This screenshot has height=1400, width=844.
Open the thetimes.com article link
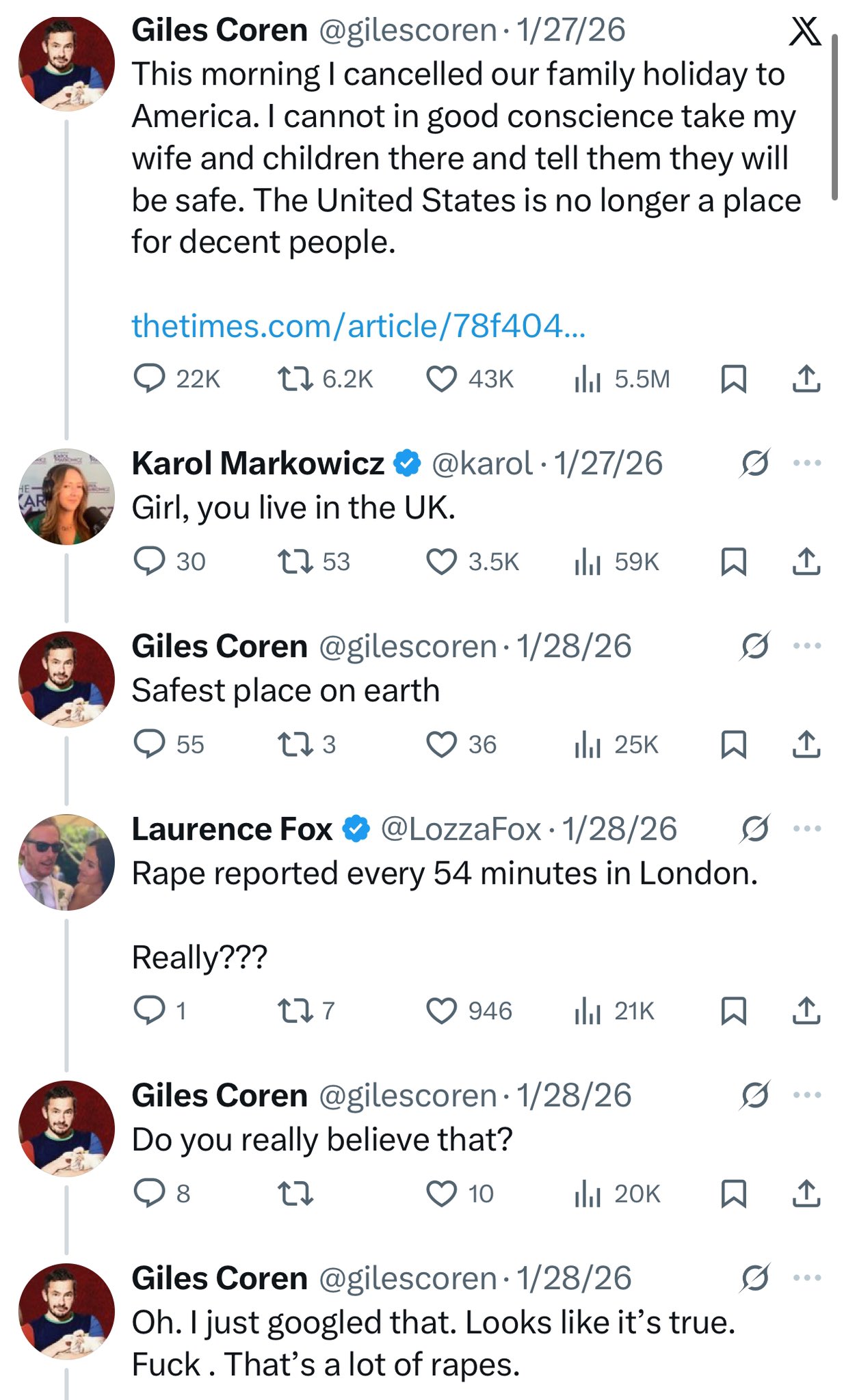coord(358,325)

★ ★ ★ ★ ★

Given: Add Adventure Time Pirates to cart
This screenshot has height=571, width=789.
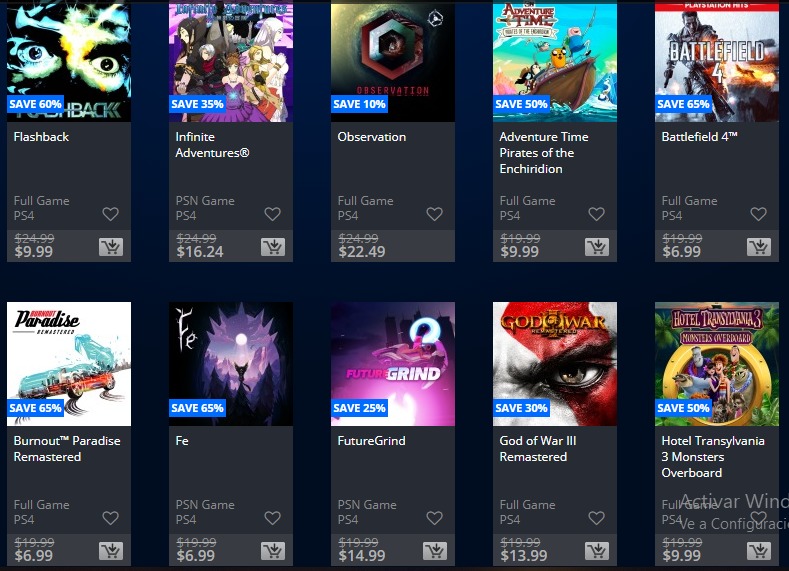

★ ★ ★ ★ ★

* _What this task involves_: Take each line of the material above that holds the string "width" and copy it.

* _Response area_:
This screenshot has height=1400, width=844.
This screenshot has height=571, width=789.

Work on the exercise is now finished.